Gov. Kemp says there are enough coronavirus tests and urges all Georgians to take one

ATLANTA — Gov. Brian Kemp announced Thursday afternoon that all Georgians can get tested for coronavirus if they want, even if they’re showing no symptoms of the virus.

This comes as every county in the state is now reporting confirmed cases of COVID-19.

Kemp focused the news conference primarily on the increase in testing he’s seen across the state, doubling, he said, to 217,000 tests.

“As you all know, these are unprecedented times,” Kemp said. "I'm proud to report that we are seeing record highs in testing.”

He encourages all Georgians, whether symptomatic of COVID-19 or not, to go and get tested.


“Right now, we have more than 60 testing sites with more supply than demand,” Kemp said.

He also talked about efforts to form a new task force among community leaders in Gainesville to slow the spread of the hot spot there.
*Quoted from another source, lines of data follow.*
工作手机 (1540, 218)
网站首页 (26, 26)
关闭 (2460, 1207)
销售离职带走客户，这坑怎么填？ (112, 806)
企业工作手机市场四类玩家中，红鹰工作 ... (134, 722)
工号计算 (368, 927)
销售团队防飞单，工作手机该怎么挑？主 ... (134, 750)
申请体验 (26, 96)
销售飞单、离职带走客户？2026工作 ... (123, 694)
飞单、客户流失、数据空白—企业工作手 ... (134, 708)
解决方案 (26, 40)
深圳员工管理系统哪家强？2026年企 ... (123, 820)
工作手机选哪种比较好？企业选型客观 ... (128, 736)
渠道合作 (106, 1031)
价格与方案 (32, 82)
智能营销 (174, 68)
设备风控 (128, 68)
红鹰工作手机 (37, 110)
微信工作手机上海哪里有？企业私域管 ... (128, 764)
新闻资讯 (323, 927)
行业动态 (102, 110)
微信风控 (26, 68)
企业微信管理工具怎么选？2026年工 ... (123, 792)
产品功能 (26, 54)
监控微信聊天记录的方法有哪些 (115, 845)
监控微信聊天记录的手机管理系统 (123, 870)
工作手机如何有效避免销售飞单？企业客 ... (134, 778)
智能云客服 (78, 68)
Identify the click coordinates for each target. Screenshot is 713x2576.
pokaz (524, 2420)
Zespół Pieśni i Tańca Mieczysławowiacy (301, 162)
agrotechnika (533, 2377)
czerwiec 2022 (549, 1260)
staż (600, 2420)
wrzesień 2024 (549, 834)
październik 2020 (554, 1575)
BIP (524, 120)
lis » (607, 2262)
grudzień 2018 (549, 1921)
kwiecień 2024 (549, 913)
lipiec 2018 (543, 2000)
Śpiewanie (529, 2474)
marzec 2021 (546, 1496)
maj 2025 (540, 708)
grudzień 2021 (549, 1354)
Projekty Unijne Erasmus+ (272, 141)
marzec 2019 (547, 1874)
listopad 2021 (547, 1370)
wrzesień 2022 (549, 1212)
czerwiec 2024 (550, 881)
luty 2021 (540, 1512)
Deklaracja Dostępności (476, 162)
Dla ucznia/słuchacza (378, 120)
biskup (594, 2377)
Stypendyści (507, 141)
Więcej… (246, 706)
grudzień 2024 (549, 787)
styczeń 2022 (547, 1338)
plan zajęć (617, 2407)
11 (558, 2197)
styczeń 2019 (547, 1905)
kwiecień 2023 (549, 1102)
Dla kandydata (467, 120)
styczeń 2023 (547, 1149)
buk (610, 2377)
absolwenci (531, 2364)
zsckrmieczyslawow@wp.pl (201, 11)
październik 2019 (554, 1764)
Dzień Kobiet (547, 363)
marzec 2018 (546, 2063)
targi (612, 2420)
Kemp also reiterated that if the numbers start going back up drastically, he’ll consider shutting the state down again.

“If we see the numbers turn in a different direction than we like to see, then we’ll take further action,” Kemp said.

The Democratic Party of Georgia took to social networking to express their anger over the way the state has handled the pandemic, especially within the African American community, which has a higher percentage of confirmed cases than their percentage of the total population of Georgia.

“Our people are most likely to have underlying health problems that we know make this disease worse. And we’re most likely to work in industries with the greater risk of exposure like health care workers, like care workers in nursing homes,” said Kim Schofield, with the Democratic Party of Georgia.

Kemp said now is a time to come together as Georgians to make sure cases everyone stays healthy.

"We may not agree on certain policies or belong to the same political party, but we all want the same things: a state where families are healthy, businesses are thriving, communities are flourishing and people are optimistic about tomorrow,” Kemp said. “We want a Georgia where your ZIP code doesn’t define your potential, where opportunity exists for all hardworking Georgians. Now, more than ever, we need to put our differences aside and put Georgians first.”